Startup accelerators are by their very nature exclusive. Programs begin with a selective application process; with few startups accepted, most will get rejected. Demand is usually higher than supply.
What if it didn’t have to be that way?
In 2018 Y-Combinator, which has a lower acceptance rate than Harvard, accidentally accepted 15,000 entrepreneurs to their “Startup School”. They ended up reformatting their programming into a massive open online course. It opened people’s eyes to the idea that technology could democratize access to entrepreneur support.
Our team has always been conscious of the fact that our accelerator programs are more exclusive than we’d like.

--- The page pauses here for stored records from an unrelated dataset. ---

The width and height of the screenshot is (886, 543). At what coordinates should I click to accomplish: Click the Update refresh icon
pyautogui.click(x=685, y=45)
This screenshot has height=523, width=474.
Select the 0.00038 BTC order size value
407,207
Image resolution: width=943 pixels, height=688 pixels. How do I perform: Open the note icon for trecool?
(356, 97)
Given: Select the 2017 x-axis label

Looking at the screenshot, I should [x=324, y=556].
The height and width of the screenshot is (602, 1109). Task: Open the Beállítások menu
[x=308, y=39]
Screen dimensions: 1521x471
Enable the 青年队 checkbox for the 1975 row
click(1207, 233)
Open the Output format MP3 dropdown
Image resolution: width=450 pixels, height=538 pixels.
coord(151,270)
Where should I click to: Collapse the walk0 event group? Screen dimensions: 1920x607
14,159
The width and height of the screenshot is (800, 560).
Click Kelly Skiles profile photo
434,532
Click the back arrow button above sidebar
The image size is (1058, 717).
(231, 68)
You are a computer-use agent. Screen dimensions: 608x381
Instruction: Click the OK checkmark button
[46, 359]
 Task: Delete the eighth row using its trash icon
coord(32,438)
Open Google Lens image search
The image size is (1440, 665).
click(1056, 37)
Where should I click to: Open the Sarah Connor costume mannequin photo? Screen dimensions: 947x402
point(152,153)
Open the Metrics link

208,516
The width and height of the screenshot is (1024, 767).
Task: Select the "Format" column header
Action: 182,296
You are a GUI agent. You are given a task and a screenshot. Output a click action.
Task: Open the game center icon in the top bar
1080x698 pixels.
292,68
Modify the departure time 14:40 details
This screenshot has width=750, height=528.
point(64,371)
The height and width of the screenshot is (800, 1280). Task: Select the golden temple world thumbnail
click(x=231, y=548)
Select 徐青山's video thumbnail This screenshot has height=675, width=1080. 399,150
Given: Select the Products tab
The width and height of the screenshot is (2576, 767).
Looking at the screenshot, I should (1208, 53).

We can only directly support a limited number of founders – currently about 120 a year – because of the cost of logistics, staffing and the tailored mentor support we provide by bringing founders to key cities around the world.
Last year we set out to explore how we could go from working directly with 1,100 founders in our first decade to reaching 50,000 in our second. That means reaching founders who sit in the blind spots of traditional accelerator programs, ours included: local founders vs. expat founders in emerging markets, Black and Latinx founders in the US, founders in nascent ecosystems, and always, founders solving “real world” problems, not “my world” problems.
So we started to ask the question: how could we improve access to our core accelerator programs while improving the unit economics of delivery? We formed a working group and began to explore the idea of hybrid online and virtual programming.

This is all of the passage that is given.